• [OBJECTIF A]:
Répondez à ces questions sur le texte fourni, qui porte sur la sanction disciplinaire de Mme X :
(i) Quelle sanction la gravité des fautes justifie-t-elle ?
(ii) Qu'est-ce qui rend inenvisageable la poursuite de son exercice dans sa juridiction actuelle ?
(iii) Pour quels contentieux Mme X a-t-elle de l'appétence ?

• [TEXTE FOURNI]:
▬▬▬▬▬▬

Les fautes disciplinaires multiples et persistantes commises par Mme X par la détérioration du fonctionnement du tribunal de xxx et l’atteinte à l’image de la juridiction qu’elles ont causées, par la perturbation de l’activité professionnelle des fonctionnaires du greffe et des auxiliaires de justice qu’elles ont provoquée et par les atteintes aux intérêts des justiciables qu’elles ont entraînées présentent un caractère de gravité justifiant la sanction de la rétrogradation prévue au 5° de l’article 45 de l’ordonnance statutaire du 22 décembre 1958.
L’absence d’évolution positive de sa part rend en outre inenvisageable la poursuite de son exercice professionnel dans sa juridiction actuelle. L’appétence de Mme X pour les contentieux techniques la prédispose davantage à exercer au sein d’une grande juridiction que dans un tribunal judiciaire de la taille de celui de xxx où les magistrats doivent traiter des contentieux divers.

▬▬▬▬▬▬

• [OBJECTIF B]:
Transcrivez à l'identique toutes les lignes de la liste ci-dessous, sans les images.

▬▬▬▬▬▬

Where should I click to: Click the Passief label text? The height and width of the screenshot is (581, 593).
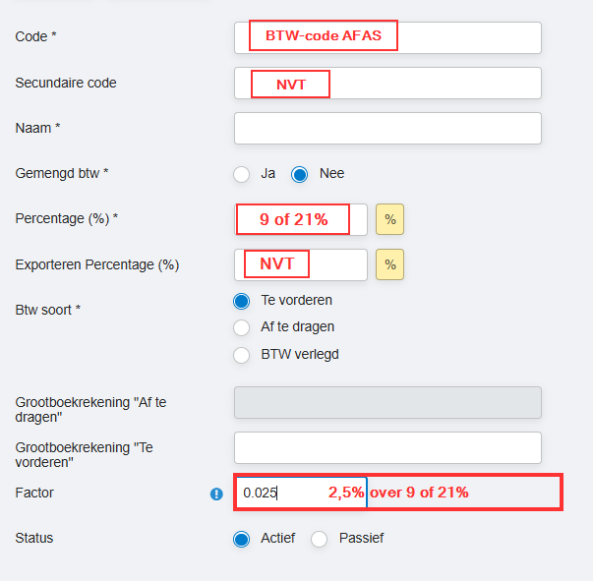[361, 538]
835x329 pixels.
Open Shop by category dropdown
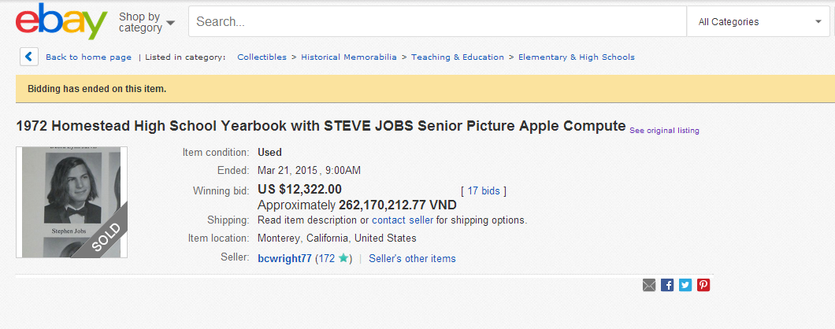click(x=147, y=22)
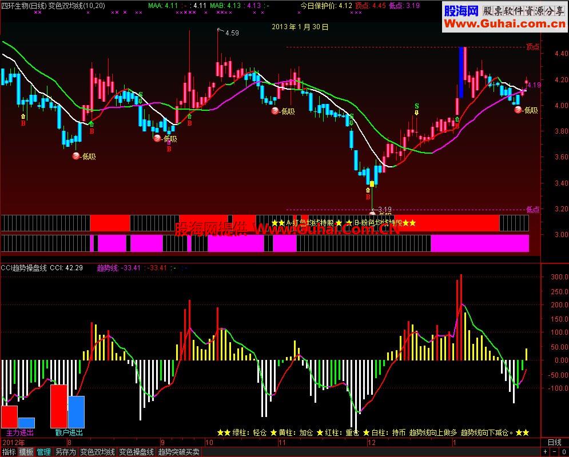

▬▬▬▬▬▬

• [RÉPONSE RÉDIGÉE A]:
(i) La rétrogradation, prévue au 5° de l'article 45 de l'ordonnance statutaire du 22 décembre 1958.
(ii) L'absence d'évolution positive de sa part.
(iii) Les contentieux techniques.

• [RÉPONSE RÉDIGÉE B]:
Where should I click to: Click the Passief label text? The height and width of the screenshot is (581, 593).
[361, 538]
835x329 pixels.
Open Shop by category dropdown
click(x=147, y=22)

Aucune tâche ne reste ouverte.